Revaluation Reserve

Reviewed by Bhavana | Updated on Sep 30, 2020

Meaning of Revaluation Reserve

Revaluation fund is the accounting term utilised when a business establishes a line item on the balance sheet for the purpose of maintaining a contingency account connected to other assets. A line item will be used when a re-evaluation appraisal shows that the carrying value of the asset has changed.

Let Us Understand Revaluation Reserve in Detail

Organisations have the freedom to construct line items for assets on the balance sheet when they believe it is necessary for correct accounting to be presented. Companies can use reserves for a variety of purposes, including the revaluation of properties. Like most reserve line items, the reserve amount either increases or decreases the total value of the balance sheet assets.
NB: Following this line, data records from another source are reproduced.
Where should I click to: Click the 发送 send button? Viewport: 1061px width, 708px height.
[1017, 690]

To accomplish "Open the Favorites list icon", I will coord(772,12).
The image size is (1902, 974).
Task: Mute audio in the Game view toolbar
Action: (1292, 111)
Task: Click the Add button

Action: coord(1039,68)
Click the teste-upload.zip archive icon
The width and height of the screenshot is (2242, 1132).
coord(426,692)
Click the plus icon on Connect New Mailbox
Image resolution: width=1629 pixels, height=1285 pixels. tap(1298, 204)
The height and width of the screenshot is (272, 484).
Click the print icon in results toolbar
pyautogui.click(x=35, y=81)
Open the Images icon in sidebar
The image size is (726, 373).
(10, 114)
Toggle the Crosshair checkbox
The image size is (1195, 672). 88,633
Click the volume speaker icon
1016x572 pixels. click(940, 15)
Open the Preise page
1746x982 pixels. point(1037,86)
Revaluation reserves are not inherently normal, but they can be used when a business assumes that the value of its assets will fluctuate outside the specified time frames. The normal practice for the calculation of the carrying value of assets on the balance sheet includes marking the assets overtime on a regular basis, usually on the basis of the depreciation schedule.

In general, revaluation reserves raise or decrease the carrying value of the asset, based on assessments of its fair value.

Companies may use reserve lines instead of or in association with write-downs or impairments. Write-downs and impairments are typically a one-time cost fee due to an unforeseen reduction in the value of a long-term asset.

Revaluation Reserve Recording

The revaluation reserve refers to a specific line item adjustment required when the asset is revalued. In most situations, the reserve line either increases the liability or reduces the value of the asset. When entering a savings account, an offsetting contribution must be made to the expense account that will appear on the income statement.

If the asset falls in value, the revaluation fund is credited to the balance sheet to reduce the carrying value of the asset, and the cost is debited to maximise the overall revaluation cost. If the value of the asset increases, the offsetting reserve expense would be reduced by credit, and the balance-sheet revaluation reserve would be increased by debit.